Cost of Home AC Repairs
When their air conditioners act up, many homeowners envision money leaving their wallets to pay for home AC repairs. The truth is, air conditioning repairs may not be as expensive as you think! The average cost of home AC repair in 2017 is $325. The average homeowner will spend between $165 to $507 repairing common cooling system issues.
Common Home AC Repairs
If your air conditioning system is having trouble starting up, producing cool air, or keeping your home at a comfortable temperature, it may be experiencing one of the common home AC repair issues below.
Home AC Repair: Refrigerant Leak
Air conditioners contain refrigerant, which allows the system to run efficiently, releasing heat from the air to cool it. Air conditioners are charged with refrigerant upon installation; a poor charge or a refrigerant leak can cause the system’s refrigerant level to fall below the proper amount. To remedy this, the home AC repair which is performed is a refrigerant recharge, accompanied by fixing the leak if that was the source causing low refrigerant levels.
It is important that the technician performing your home AC repair charge your cooling system with the proper amount of refrigerant. The manufacturer will specify this amount – correct refrigerant charge allows your cooling system to perform efficiently and accurately.
Home AC Repair: Drainage Issues
An air conditioner’s cooling process produces condensation, which normally flows away from the equipment, causing no problem. If there is a clog in the condensate drain lines or drip pan, or if outdoor humidity levels are high, moisture may back up into your air conditioner. Excess condensation will increase indoor humidity levels and hinder the air conditioner’s performance. It could also cause damage to your air conditioner’s components.
To correct this issue, your home AC repair technician will inspect all condensate lines and the drip pan. The lines will be cleared of clogs, and may be treated for algae growth to prevent future clogs. If air conditioner components have been damaged, your technician will provide you with an estimate to repair this equipment.
Home AC Repair: Broken Compressor Fan
Your air conditioner’s outside unit is home to the compressor, fan, and condenser coils. These components work to release heat from the air, transferring it out of your home to produce a cool indoor climate. When the outdoor fan isn’t working correctly, the heat transfer process is hindered. Not only will this prevent your air conditioner from adequately cooling your home, a broken fan can cause the system’s compressor to overheat. An overheated compressor could trigger the air conditioner’s safety controls, turning your air conditioner off; overheating can also cause damage to the compressor itself, requiring home AC repair or compressor replacement.

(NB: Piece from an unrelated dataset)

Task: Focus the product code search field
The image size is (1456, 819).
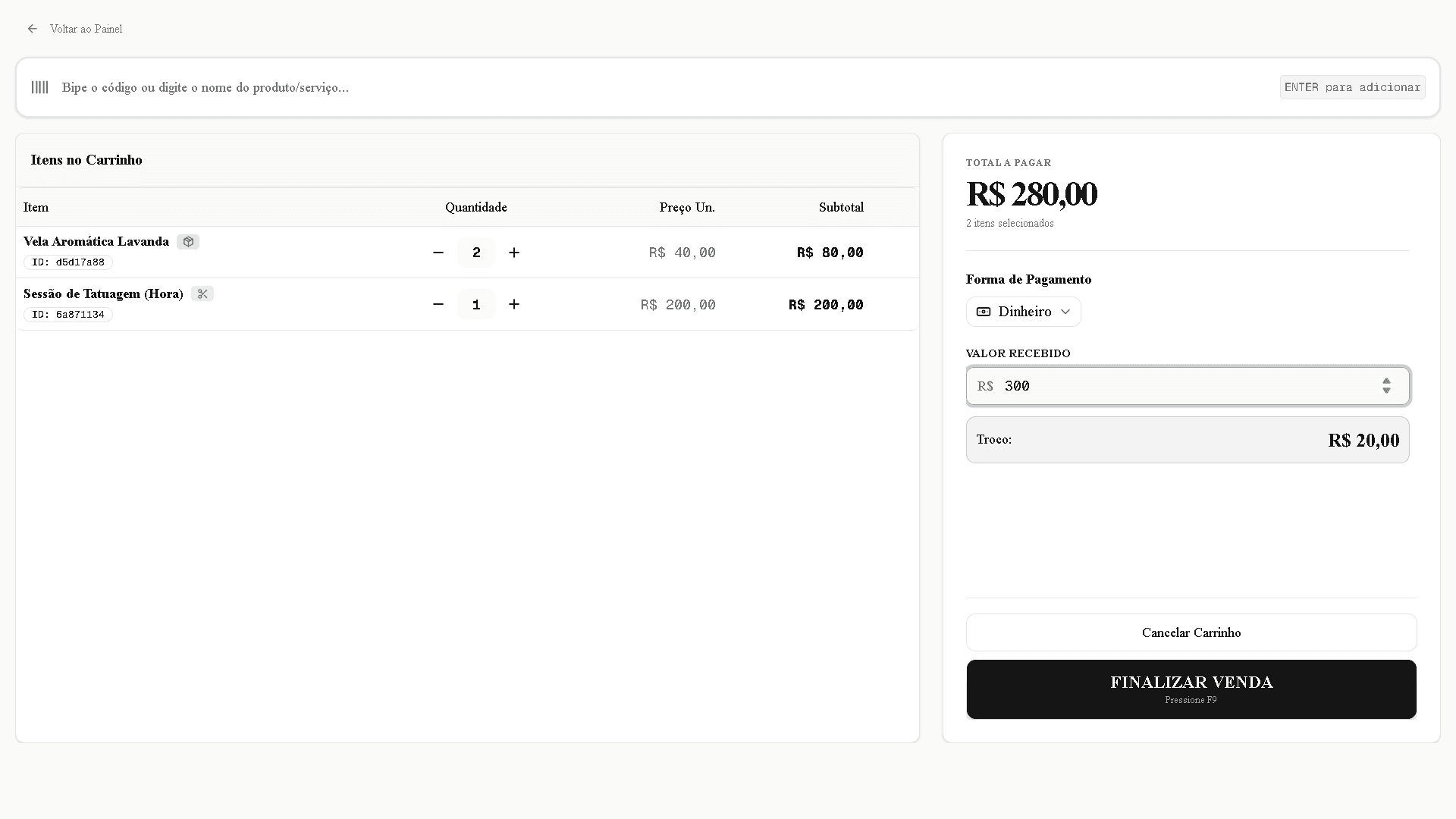Action: tap(607, 87)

A qualified home AC repair specialist will diagnose the issue preventing the outdoor fan from working properly. Your fan will be repaired or replaced if necessary, and the outdoor unit will be inspected to assess whether the issue has caused further system damage.
Home AC Repair: Frozen Condenser Coils
If your air conditioner’s condenser coils, which are located in the outdoor unit, freeze up, your system will not run properly. Poor airflow through your cooling system can cause ice to form on the coils. Obstructions are typically the cause – such as dirty air filters or blocked return air ducts. Low refrigerant could also be the cause, requiring a refrigerant charge. A home AC repair technician can diagnose the issue behind your frozen coils, resolve it, and safely thaw your coils to restore cooling in your home.